# EXERCISE GOAL:
Make a verbatim copy of all the records.

# LISTED RECORDS:
⟨
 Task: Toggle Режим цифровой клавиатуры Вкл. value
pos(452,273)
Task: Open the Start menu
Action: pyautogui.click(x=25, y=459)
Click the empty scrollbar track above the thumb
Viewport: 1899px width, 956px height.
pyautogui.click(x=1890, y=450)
⟩
# RESPONSE AREA:
 Task: Toggle Режим цифровой клавиатуры Вкл. value
pos(452,273)
Task: Open the Start menu
Action: pyautogui.click(x=25, y=459)
Click the empty scrollbar track above the thumb
Viewport: 1899px width, 956px height.
pyautogui.click(x=1890, y=450)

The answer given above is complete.